As First Mile Care participant Roberta Varnado explains, ‘I learned a trick for when I go out to eat. My coach, Robert McNeill, explained that most restaurants will have their menus posted to their websites with nutritional information on calories, carbs, sugar, sodium, etc. I didn’t realize that it was possible to find that information so easily, so you can plan your meal in advance and be sure to choose the healthier options.”

With a little advance planning, you can drop into restaurants to pick up menus in-person, or develop the habit of taking photos of menus that look promising. If you save the photos into a folder on your smartphone, you can peruse them at your leisure. Then, when the opportunity to dine out arises, you’ll know which restaurants to suggest.

Deciphering the menu

Once you have the menu in front of you, look for dishes that are low in calories, fat, and sugar; high in fiber and water; and high in vitamins, minerals, and protein. There are some key terms on the menu that suggest an item is a healthier choice. These include adjectives such as diet, light, low-fat and fat-free, along with ingredients such as vegetable oil, whole grain and whole wheat. In addition, look for words that indicate how the food is prepared, such as baked, broiled, grilled, and steamed.

Making substitutions

Once you’re in the restaurant, don’t feel shy about asking questions of the wait staff. They’re usually happy to help you make the best choices so you’re satisfied with your meal — and will tip well! To find out if an item is healthy, you could ask how it’s made, the ingredients in the dish, and the type of oil used to cook it.

It also never hurts to ask for a healthy swap, even if options aren’t listed on the menu. Many servers are willing to order a swap if you ask politely, or if you pay a small substitution fee. Here are some common healthy swaps that restaurants will often accommodate:

  • asking to have an item baked, broiled, grilled, or steamed instead of fried
  • requesting an item be cooked in vegetable oil instead of lard or butter
  • asking for fat to be trimmed from meat, or skin removed from chicken — before it’s cooked
  • getting a healthy side dish of salad or steamed vegetables instead of French fries
  • swapping zucchini noodles or spaghetti squash for pasta
  • substituting cauliflower rice for regular rice
  • putting butter, dressing, gravy, sauce, and sour cream on the side
  • substituting fruit for other desserts

Don’t overlook the healthy aspect of the beverage you order; water with lemon, sparkling water, or unsweetened ice tea are better drink choices than sugar-laden sodas.
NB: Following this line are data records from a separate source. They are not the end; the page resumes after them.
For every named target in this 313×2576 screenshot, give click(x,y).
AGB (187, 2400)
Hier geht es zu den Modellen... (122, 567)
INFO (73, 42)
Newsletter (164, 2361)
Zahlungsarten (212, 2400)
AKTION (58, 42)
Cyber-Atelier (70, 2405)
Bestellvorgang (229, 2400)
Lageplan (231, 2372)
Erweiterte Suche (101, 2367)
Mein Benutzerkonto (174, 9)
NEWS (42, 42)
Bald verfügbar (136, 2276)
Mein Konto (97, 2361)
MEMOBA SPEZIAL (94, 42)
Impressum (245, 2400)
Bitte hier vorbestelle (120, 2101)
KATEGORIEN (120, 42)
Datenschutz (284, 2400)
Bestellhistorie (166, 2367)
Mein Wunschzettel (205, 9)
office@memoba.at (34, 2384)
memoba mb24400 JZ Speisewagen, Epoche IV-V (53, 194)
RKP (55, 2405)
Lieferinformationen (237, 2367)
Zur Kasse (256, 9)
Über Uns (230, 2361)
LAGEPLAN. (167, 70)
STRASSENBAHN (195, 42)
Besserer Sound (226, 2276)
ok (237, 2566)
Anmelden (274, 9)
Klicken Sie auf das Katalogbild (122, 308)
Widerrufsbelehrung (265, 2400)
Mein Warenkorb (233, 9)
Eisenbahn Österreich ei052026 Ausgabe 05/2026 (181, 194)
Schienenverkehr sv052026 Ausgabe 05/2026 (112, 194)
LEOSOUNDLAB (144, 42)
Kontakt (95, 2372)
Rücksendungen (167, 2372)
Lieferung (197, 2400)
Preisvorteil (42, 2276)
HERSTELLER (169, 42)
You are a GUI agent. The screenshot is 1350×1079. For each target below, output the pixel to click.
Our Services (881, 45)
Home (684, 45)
You can usually get skim milk for coffee instead of half-and-half, too.

Rightsizing your meal

In addition to finding out if an item is healthy, you’ll also want to make sure you have the right amount of food. Many restaurants serve huge portions, or you may want to try just a small amount of a delicious-sounding item that is high in calories. Appetizers and desserts, especially, are often designed to be shared (and their prices reflect this).
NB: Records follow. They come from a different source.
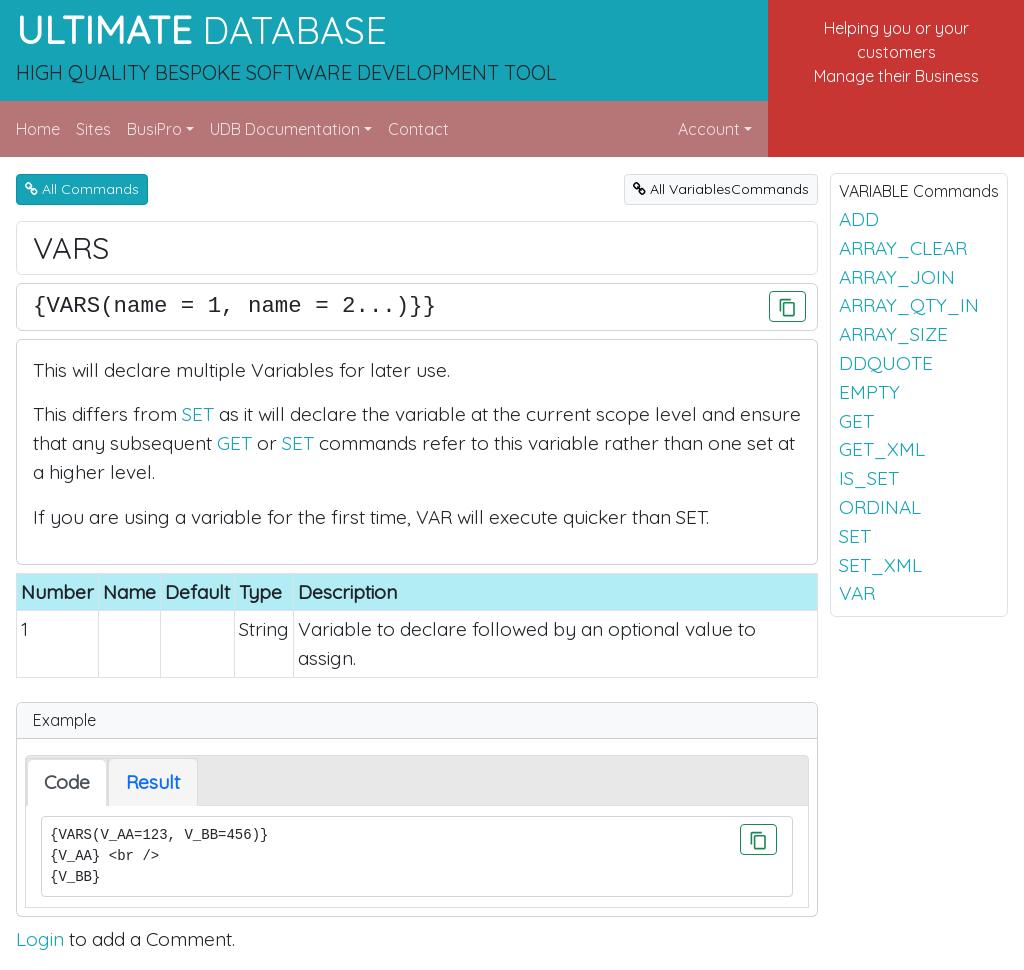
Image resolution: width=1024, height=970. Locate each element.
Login (40, 939)
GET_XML (882, 449)
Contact (418, 129)
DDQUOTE (886, 363)
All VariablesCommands (721, 189)
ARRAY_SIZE (893, 334)
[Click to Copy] (787, 306)
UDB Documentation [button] (285, 129)
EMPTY (869, 392)
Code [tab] (67, 782)
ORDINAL (880, 507)
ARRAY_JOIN (897, 277)
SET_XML (880, 565)
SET (198, 414)
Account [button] (709, 129)
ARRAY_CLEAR (903, 248)
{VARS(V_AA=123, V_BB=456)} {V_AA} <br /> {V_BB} (417, 856)
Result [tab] (153, 782)
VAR (857, 593)
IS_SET (869, 478)
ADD (859, 219)
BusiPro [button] (154, 129)
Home (38, 129)
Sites (93, 129)
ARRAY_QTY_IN (909, 305)
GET (234, 443)
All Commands (82, 189)
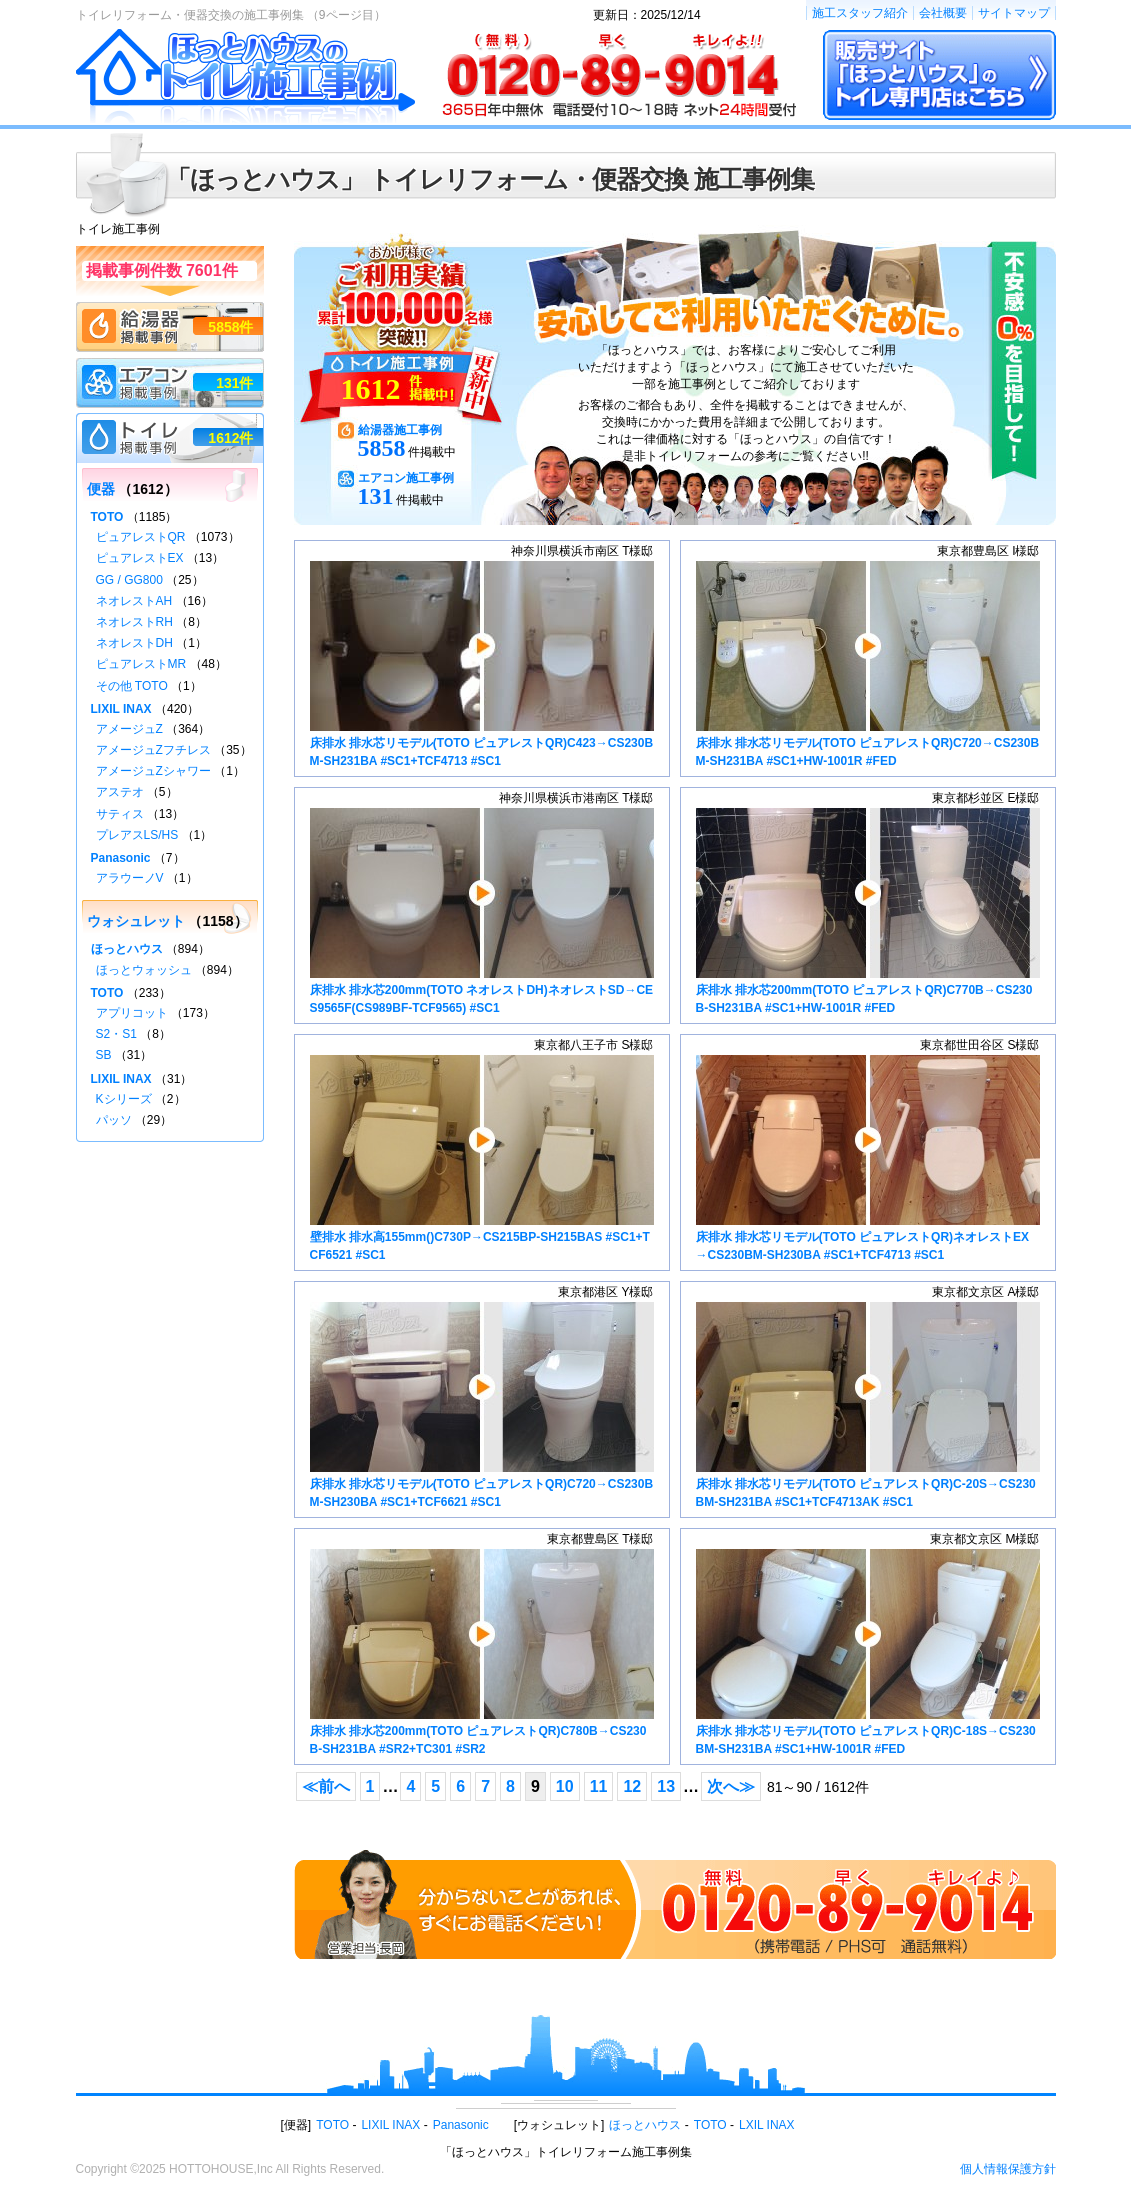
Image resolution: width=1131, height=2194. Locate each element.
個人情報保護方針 (1008, 2169)
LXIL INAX (767, 2125)
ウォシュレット (136, 921)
Many people were raised to feel they have to clean their plates, and consequently feel guilty about wasting money if they leave food behind. First Mile Care participant Regina Hasan avoids the temptation to overeat by requesting that half her restaurant meal be put into a takeout container. She does this when she places the order, rather than waiting to the end of the meal.  

To make sure you have a healthy amount of food, you could ask:

  • for a smaller portion (or even order from the kids’ menu)
  • to have an appetizer as your main course
  • to share items with your meal companion
  • to get a to-go box when you first order your meal

Restaurant dining offers entertainment as well as nourishment. It’s wonderful once again to feel comfortable and safe eating out in a busy place with friends and family. And with a little research into menu ingredients, preparation style, and portion size, you can savor every bite and enjoy a meal out that is as healthy as one at home. The goal of First Mile Care DPP is to help participants create realistic eating habits that intervene with prediabetes, without giving up the food you love or skipping on things you enjoy.